* [AVAILABLE DATA]
━━━
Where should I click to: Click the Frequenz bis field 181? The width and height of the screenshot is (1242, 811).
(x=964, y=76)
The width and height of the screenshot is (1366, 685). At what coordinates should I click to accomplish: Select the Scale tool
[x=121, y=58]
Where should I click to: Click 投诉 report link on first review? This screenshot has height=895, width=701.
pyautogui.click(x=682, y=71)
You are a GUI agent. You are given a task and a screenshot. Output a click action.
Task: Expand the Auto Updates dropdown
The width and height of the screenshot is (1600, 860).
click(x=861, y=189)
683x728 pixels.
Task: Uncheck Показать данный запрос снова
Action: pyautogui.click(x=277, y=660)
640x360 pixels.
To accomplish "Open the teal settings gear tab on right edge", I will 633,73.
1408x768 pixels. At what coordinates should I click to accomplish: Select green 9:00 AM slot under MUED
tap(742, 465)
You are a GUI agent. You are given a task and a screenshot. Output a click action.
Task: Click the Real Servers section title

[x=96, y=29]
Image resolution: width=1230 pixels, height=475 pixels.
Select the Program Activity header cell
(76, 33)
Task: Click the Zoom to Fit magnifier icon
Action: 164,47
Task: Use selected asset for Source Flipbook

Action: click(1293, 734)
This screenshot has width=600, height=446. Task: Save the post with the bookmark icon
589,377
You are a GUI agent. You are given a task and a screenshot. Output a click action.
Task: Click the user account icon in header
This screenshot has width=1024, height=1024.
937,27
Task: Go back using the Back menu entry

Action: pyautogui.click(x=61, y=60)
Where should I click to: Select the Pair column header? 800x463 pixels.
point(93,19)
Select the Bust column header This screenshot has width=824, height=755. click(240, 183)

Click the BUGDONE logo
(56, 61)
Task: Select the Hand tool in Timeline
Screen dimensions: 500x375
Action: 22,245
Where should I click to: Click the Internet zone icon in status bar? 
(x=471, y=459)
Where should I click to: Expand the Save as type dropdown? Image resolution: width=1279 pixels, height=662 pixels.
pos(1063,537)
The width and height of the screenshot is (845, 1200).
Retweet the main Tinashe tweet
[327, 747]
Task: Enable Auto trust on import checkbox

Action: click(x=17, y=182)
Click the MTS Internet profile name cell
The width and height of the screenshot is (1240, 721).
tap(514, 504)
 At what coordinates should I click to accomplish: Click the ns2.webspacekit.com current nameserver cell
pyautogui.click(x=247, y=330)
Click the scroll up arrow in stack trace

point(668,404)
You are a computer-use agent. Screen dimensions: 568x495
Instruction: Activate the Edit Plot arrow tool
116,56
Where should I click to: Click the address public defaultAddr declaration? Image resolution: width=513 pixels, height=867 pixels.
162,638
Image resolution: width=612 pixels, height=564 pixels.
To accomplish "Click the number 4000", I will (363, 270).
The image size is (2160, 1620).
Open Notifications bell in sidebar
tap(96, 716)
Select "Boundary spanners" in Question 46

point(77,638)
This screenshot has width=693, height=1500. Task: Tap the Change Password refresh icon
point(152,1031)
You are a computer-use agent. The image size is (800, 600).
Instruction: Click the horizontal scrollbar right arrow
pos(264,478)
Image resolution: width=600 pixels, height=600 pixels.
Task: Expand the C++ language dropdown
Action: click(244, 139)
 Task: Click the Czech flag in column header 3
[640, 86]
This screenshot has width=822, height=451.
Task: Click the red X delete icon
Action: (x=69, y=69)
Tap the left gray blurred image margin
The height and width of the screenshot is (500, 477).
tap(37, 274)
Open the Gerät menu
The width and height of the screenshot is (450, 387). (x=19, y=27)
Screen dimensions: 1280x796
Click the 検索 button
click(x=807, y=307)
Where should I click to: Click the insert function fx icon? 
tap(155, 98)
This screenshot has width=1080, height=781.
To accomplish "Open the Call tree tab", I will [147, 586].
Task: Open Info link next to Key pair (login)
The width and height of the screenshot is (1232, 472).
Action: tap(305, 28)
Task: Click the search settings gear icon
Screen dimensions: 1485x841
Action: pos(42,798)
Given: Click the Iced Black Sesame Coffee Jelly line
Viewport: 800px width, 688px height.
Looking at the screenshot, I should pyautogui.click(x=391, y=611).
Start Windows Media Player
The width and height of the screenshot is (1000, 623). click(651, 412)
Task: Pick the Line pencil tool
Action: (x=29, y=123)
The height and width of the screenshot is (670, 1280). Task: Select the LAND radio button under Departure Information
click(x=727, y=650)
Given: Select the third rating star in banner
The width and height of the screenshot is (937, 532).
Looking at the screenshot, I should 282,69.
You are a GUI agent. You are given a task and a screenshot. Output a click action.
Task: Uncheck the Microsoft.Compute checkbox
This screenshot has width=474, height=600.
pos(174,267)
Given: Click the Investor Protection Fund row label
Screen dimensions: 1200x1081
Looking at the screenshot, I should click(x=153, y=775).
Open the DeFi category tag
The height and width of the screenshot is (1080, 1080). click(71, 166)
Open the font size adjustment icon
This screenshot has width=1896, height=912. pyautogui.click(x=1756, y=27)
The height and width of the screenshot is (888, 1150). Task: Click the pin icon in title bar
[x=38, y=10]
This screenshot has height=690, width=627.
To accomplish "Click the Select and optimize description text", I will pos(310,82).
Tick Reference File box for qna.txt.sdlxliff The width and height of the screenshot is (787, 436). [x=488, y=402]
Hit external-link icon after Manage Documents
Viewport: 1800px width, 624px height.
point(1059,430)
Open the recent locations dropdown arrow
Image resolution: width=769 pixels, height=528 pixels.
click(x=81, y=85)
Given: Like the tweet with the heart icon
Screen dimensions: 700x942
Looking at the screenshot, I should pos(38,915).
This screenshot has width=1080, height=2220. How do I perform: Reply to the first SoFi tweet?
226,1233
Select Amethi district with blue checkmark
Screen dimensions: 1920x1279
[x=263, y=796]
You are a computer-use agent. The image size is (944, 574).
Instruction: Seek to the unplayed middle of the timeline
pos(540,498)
━━━
* [INSTRUCTIONS FOR THE TASK] Can you repeat, word for word, every line above from the one containing "Where should I click to: Click 投诉" down to the one containing "640x360 pixels.", including both?

* [TASK RESPONSE]
Where should I click to: Click 投诉 report link on first review? This screenshot has height=895, width=701.
pyautogui.click(x=682, y=71)
You are a GUI agent. You are given a task and a screenshot. Output a click action.
Task: Expand the Auto Updates dropdown
The width and height of the screenshot is (1600, 860).
click(x=861, y=189)
683x728 pixels.
Task: Uncheck Показать данный запрос снова
Action: pyautogui.click(x=277, y=660)
640x360 pixels.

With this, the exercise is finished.